- [PASSAGE DU TEXTE]
Dès le jeudi 10 mai au matin, plusieurs grands médias reprenaient l’information. Libération sur son site titrait en Une : « Vent d’ouest » contre-programmation surprise à la Godard, les Inrocks se fendaient d’un enthousiaste : « “Vent d’ouest” : le court-métrage surprise de Jean-Luc Godard » [1] pendant que Vanity fair relevait le caractère politique de l’oeuvre Jean-Luc Godard dévoile un court-métrage inédit (et engagé) et que les Cahiers du Cinéma diffusaient l’information sur twitter (le tweet aurait depuis été supprimé).
Il a fallu attendre une journée de buzz pour que les premiers doutes quant à l’authenticité de l’auteur apparaissent. En effet, sollicité par des confrères, le producteur du Livre d’image, Fabrice Aragno assura via l’attachée de presse du film, Matilde Incerti, que « Vent d’Ouest » était un faux. Dans ces conditions, qui croire ? L’incertitude et la stupéfaction gagnèrent la croisette et les rédactions. Aurions-nous diffusé la première fakenews de notre histoire [2] ? Avons-nous été abusé par le brillant canular de quelques jeunes cinéastes ? Que valent les dénégations d’une attachée de presse et d’un producteur lorsque l’on se souvient qu’en 2014 et en 2015 Jean-Luc Godard avait déjà pris de court le monde du cinéma et suscité la stupeur en diffusant sans prévenir des courts-métrages audacieux ? Sur twitter, des internautes ont par ailleurs souligné que notre site lundimatin était évoqué dans le dossier de presse du « Livre d’image » sous la plume de Bernard Eisenschitz qui pourrait dès lors avoir contribué au supposé canular. Il est d’ailleurs important de souligner qu’aucun journaliste n’a jugé utile de contacter notre rédaction.
Le vendredi 11 mai, alors que la polémique ne cesse d’enfler, le journaliste Emmanuel Burdeau, publie sur Mediapart une enquête dans laquelle il affirme que « Vent d’ouest » serait un pastiche et livre l’identité des auteurs véritables. Averti par nos soins de l’inauthenticité de ses révélations, il corrigera son article dans l’après-midi. Il maintiendra cependant ses accusations de faux, analyse filmique à l’appui :
" La présence devant elle des lettres « JLG » et la superposition de « ZAD » et « NDDL » ressemblent trop à un logo. L’usage des images aériennes prises par la police est ingénieux, mais il aurait fallu les court-circuiter avec moins d’égards. Et puis la référence au capitalisme est trop directe. Je doute que Godard aurait pu écrire et dire : « Le cinéma s’est niché dans chaque arcane du capitalisme. » " [3]
Pendant tout ce temps, aucune information ne filtre depuis Rolle mais à la surprise générale l’annonce d’une conférence de presse « facetime » de M. Godard, le samedi à 11H, promet d’enfin lever le mystère. Le célèbre cinéaste va-t-il évoquer la ZAD de Notre-Dame-des-Landes ? Va-t-il officiellement réfuter la paternité de « Vent d’ouest » et renvoyer notre journal dans les poubelles à fakenews ?

- [QUESTION COURTE 1] D'après le texte sur « Vent d'ouest », quel jour Emmanuel Burdeau a-t-il publié son enquête sur Mediapart ?
- [QUESTION COURTE 2] Transcrivez le passage du texte sur « Vent d'ouest » compris entre « Dès le jeudi » et « depuis été supprimé). », ces deux mentions incluses.
Appuyez-vous uniquement sur le texte pour répondre.

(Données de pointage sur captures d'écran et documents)
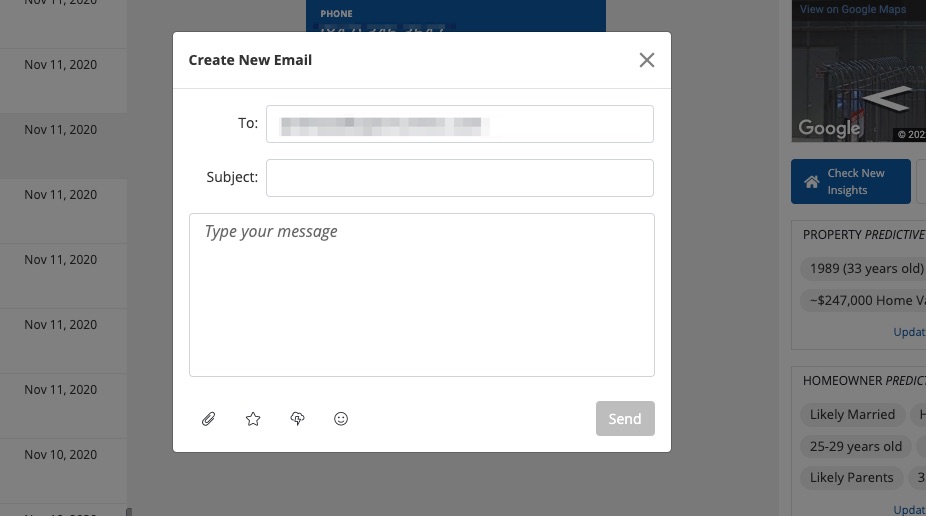Click the cloud lightning icon
Screen dimensions: 926x516
[x=297, y=419]
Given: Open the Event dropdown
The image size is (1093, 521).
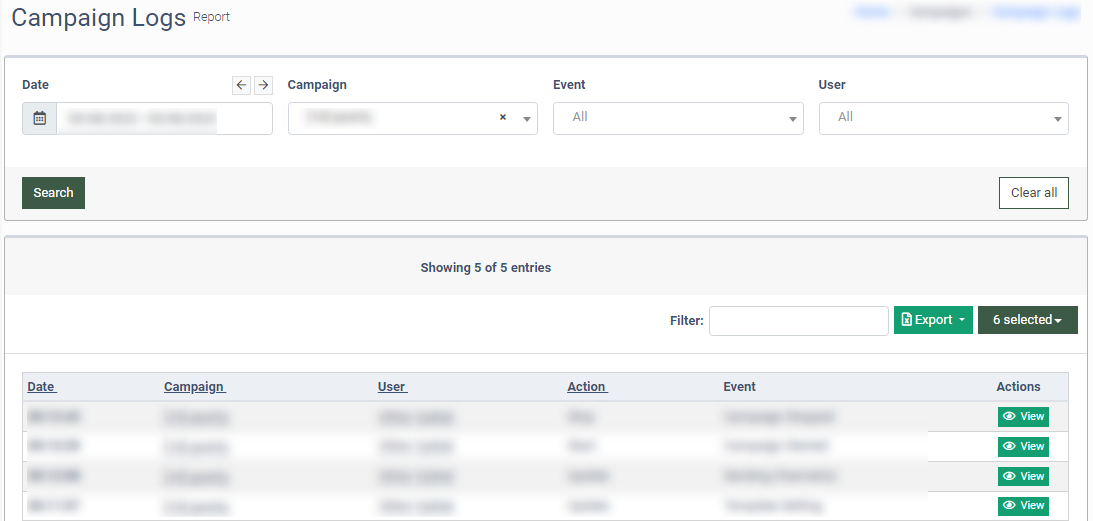Looking at the screenshot, I should coord(678,118).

- [RÉSULTAT FINAL 1] Le vendredi 11 mai.

- [RÉSULTAT FINAL 2]
Dès le jeudi 10 mai au matin, plusieurs grands médias reprenaient l’information. Libération sur son site titrait en Une : « Vent d’ouest » contre-programmation surprise à la Godard, les Inrocks se fendaient d’un enthousiaste : « “Vent d’ouest” : le court-métrage surprise de Jean-Luc Godard » [1] pendant que Vanity fair relevait le caractère politique de l’oeuvre Jean-Luc Godard dévoile un court-métrage inédit (et engagé) et que les Cahiers du Cinéma diffusaient l’information sur twitter (le tweet aurait depuis été supprimé).